I had sent them downstairs to fetch the laundry out of the dryer. I really don’t mind going down there. It’s not like our laundry is in a pit of a basement or anything. It’s a nice enough little room on the lower level of our raised ranch. It even has a window. Mostly, I just needed to give them a job before they decided they were — gasp! — bored.
My middle child headed down with enthusiasm, but bailed mid-task to use the bathroom or some such excuse. This did not surprise me overly much.
My oldest and youngest made quick work of the chore and headed back up the steps.
I heard their mumbled debate. Heard their shuffling feet. Made out some complaints and arguments. “I’ve got it.” “I’ll help!” “Watch out… just let…” “I’m right here!”
Finally, I heard A’s voice loud and clear, “G! I don’t need help!’
And then G’s sigh of sad frustration.
I asked what was going on and A. replied, again, “Mom, I don’t need G’s help. I’ve got this.”
And the words spilled out of me:
“A… sometimes it’s not about your needing help. It’s about the other person needing TO help.”
It was one of those parenting moments where the words leave your lips before your brain really even has a chance to review them but, as you process them, you are pleased to realize that your gut response didn’t fail you: the wisdom rings true.
Not surprisingly, A. gave it a few minutes to settle in, then asked me for clarification.
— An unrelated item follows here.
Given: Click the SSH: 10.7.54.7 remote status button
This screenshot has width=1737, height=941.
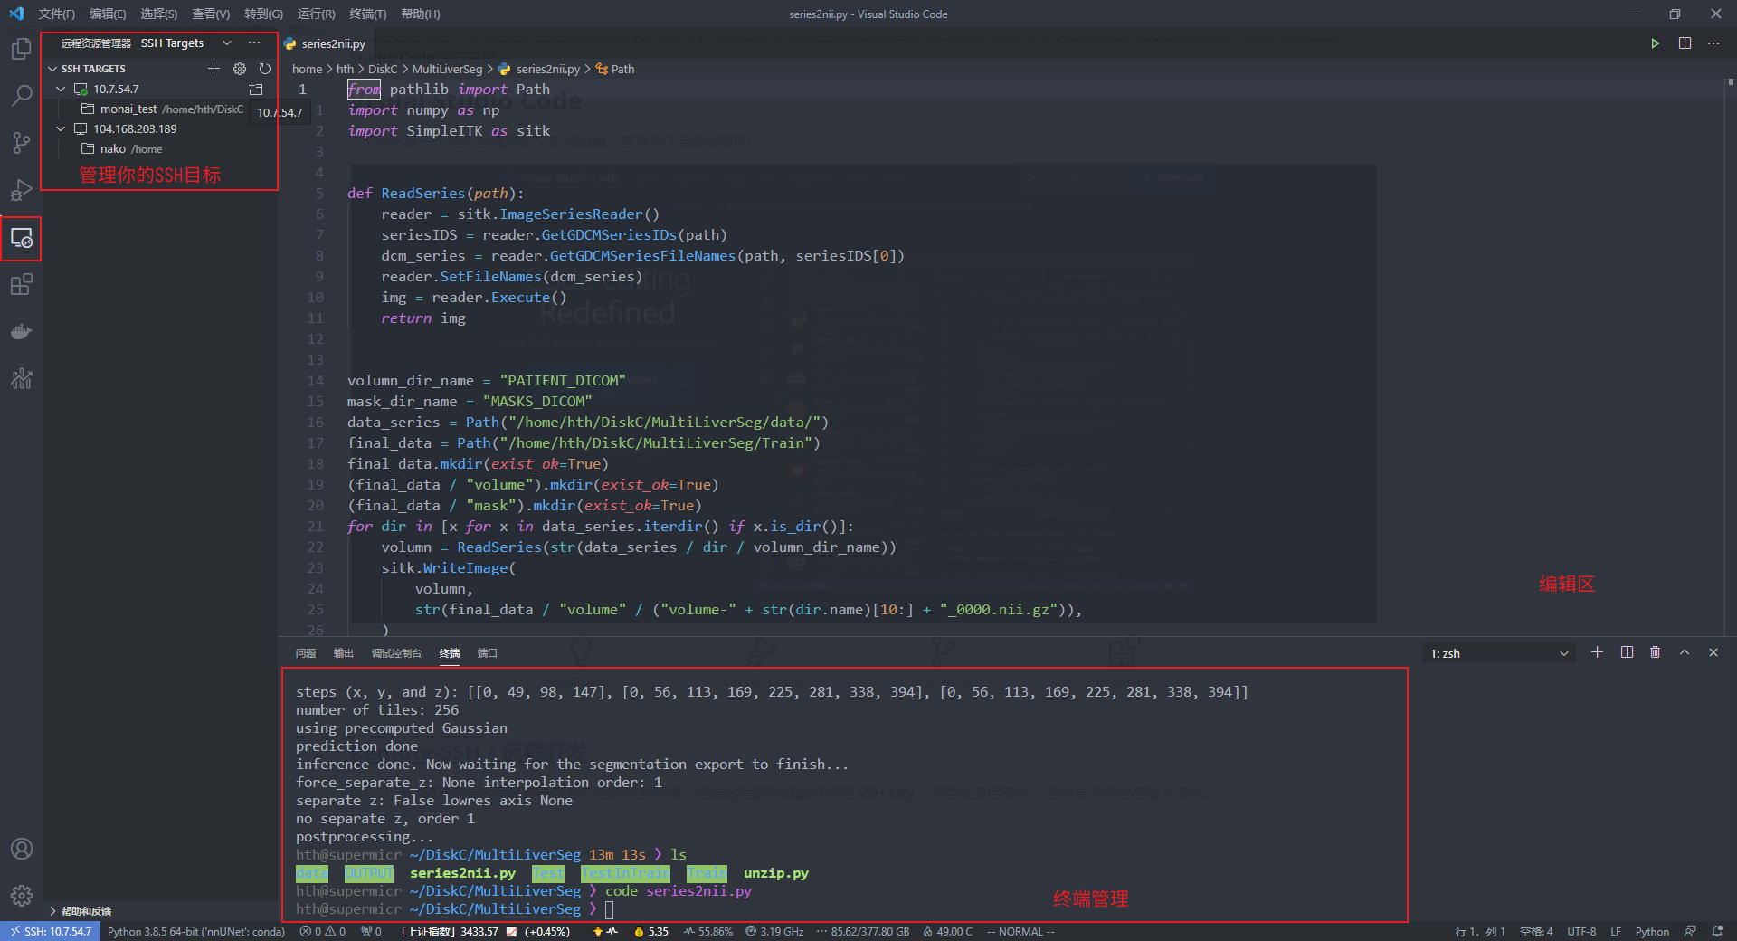Looking at the screenshot, I should pyautogui.click(x=50, y=932).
Honestly, despite the fact that I knew it was totally true, I struggled to explain it at first. Speaking in vague terms about general situations wasn’t really helping clear things up for him.
Finally, I likened it to the kids wanting to help me cook.
“The thing is, buddy… do I NEED all your help in the kitchen? No. I really don’t. I know how to do it by myself and, truth be told, I can often do it faster and more easily by myself. Having you all help me in the kitchen isn’t as much about me as it is about YOU. When I let you all help me, you gain confidence, learn about teamwork, and build new skillsets.”
He thought about that for a minute. Nodded…
…and wandered off to do some nine-year-old boy thing.
I sat there with my own words fresh in my mind.
Sometimes it’s not about your needing help. It’s about the other person needing TO help.
How often do I turn them down? How often do I brush them aside, knowing I can tackle the task so much faster on my own? How many times do I opt to shoulder the load independently because, if I’m honest, I consider the “help” I could get to be more inconvenience than assistance.
But it’s not about me, is it? Letting them help is critical and I need to do more of it.
Let’s call that a summer goal, shall we?